Forse un Paese civile sarebbe capace di riservare ai propri operatori sanitari un trattamento di gratitudine per tutti gli sforzi fatti, in fondo senza protestare, in nome di quell’amore per la professione vissuta come missione, senza mai tirarsi indietro nonostante la realtà fosse la più spaventosa ipotizzabile. Forse un Paese dignitoso sarebbe quello capace di offrire, “a titolo meramente esemplificativo” e quanto meno simbolico, non di certo remunerativo, un anno di copertura assicurativa gratuita ai dipendenti del proprio Sistema Sanitario.

Nella nostra realtà fatta di incongruenze e contraddizioni accade al contrario che dopo il danno arrivi anche la beffa, e succede così che quando si tratta di doversi rimboccare le maniche, tutti possono far tutto; quando invece si tratta di essere tutelati, ecco che la settorialità assume un ruolo chiave. Verosimilmente a seguito di denunce sporte per casi di COVID a decorso infausto, diverse compagnie assicurative hanno infatti deciso di ritirare dalle polizze dei loro assicurati la copertura per “malattie infettive”.

Dicitura ampia, assai ampia, talmente tanto da estendersi ad interessare qualsiasi disciplina medica: dal chirurgo all’internista, dal dermatologo all’urologo, qualsiasi medico si trova a dover trattare, pressoché giornalmente, un qualsiasi caso di infezione di svariato genere. Dunque il medico si trova ad esser posto, più che ad una scelta, di fronte ad un ricatto, perché estendere la propria copertura assicurativa alle malattie infettive, con conseguente rialzo del premio annuale, diventa vincolante per poter continuare ad esercitare la propria professione, qualunque sia la specializzazione in cui opera.

→ **Dati forniti**:
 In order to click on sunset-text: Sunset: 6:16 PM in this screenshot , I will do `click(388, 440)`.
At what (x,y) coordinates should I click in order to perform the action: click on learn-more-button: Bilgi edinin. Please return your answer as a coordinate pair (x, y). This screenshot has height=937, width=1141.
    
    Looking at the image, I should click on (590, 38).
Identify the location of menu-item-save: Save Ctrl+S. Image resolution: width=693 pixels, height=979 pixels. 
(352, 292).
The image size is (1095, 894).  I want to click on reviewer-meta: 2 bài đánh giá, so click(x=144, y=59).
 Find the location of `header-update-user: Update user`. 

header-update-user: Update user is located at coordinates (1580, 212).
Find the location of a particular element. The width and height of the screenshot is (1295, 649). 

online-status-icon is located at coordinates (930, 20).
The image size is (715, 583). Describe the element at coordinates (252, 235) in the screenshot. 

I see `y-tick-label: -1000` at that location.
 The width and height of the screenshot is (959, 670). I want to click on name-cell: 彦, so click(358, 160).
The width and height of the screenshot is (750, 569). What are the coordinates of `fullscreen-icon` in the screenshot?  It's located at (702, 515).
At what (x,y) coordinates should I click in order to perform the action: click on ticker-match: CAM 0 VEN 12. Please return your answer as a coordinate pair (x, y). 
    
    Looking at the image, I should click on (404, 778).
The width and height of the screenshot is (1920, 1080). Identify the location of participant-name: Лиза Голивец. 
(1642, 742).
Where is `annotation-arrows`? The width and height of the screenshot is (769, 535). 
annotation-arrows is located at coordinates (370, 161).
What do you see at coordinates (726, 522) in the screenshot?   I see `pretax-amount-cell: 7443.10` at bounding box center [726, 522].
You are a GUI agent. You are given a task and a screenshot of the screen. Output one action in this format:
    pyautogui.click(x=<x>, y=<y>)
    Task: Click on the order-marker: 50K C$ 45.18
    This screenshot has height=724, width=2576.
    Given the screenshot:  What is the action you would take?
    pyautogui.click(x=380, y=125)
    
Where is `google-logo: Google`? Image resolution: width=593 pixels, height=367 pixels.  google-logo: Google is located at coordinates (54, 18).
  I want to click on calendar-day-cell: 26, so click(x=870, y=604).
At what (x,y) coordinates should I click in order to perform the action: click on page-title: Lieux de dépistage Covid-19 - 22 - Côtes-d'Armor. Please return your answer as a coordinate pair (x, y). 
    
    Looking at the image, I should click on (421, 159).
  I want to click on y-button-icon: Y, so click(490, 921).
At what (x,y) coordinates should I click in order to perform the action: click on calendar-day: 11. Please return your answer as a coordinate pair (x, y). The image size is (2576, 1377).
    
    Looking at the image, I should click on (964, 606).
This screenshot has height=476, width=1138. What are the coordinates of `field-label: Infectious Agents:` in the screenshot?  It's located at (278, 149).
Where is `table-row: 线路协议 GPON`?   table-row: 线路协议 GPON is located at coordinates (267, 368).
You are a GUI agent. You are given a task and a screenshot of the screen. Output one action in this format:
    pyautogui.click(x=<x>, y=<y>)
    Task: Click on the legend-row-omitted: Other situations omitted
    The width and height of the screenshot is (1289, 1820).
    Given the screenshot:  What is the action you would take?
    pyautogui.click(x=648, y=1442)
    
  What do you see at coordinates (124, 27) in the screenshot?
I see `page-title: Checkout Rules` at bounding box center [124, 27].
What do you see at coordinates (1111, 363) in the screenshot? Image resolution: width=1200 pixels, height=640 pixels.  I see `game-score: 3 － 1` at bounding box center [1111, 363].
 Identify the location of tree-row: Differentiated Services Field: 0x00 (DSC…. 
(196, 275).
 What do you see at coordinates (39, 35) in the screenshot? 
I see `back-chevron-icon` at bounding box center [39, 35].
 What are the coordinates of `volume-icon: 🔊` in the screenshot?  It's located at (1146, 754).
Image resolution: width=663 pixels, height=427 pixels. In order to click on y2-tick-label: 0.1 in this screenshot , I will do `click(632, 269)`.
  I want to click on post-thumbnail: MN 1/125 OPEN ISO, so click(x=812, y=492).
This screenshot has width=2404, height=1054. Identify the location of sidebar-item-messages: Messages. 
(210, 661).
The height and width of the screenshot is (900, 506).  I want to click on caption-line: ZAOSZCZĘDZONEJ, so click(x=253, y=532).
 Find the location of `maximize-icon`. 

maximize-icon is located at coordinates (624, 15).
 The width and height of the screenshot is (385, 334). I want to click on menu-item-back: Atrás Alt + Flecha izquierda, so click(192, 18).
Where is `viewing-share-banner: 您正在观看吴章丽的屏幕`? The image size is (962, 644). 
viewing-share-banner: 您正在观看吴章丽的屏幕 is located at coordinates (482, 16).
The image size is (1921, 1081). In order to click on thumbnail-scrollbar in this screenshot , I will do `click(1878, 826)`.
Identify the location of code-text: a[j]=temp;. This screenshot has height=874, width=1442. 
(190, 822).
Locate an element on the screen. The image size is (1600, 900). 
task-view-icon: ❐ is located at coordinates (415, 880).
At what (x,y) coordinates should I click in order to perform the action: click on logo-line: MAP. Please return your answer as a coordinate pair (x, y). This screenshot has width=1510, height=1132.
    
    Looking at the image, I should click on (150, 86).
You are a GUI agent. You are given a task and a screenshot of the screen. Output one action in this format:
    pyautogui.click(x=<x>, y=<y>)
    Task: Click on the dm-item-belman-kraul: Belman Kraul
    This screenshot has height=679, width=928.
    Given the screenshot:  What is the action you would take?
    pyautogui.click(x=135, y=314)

→ **Verifica la comprensione**:
1. Secondo il brano, quale copertura hanno tolto diverse compagnie assicurative dalle polizze dei loro assicurati?
2. Ricopia dal brano il pezzo che va da "Dicitura ampia, assai" fino a "in cui opera.".
L'elenco non ha niente a che fare con il brano.

→ **Soluzioni degli esercizi**:
1. La copertura per "malattie infettive".

2.
Dicitura ampia, assai ampia, talmente tanto da estendersi ad interessare qualsiasi disciplina medica: dal chirurgo all’internista, dal dermatologo all’urologo, qualsiasi medico si trova a dover trattare, pressoché giornalmente, un qualsiasi caso di infezione di svariato genere. Dunque il medico si trova ad esser posto, più che ad una scelta, di fronte ad un ricatto, perché estendere la propria copertura assicurativa alle malattie infettive, con conseguente rialzo del premio annuale, diventa vincolante per poter continuare ad esercitare la propria professione, qualunque sia la specializzazione in cui opera.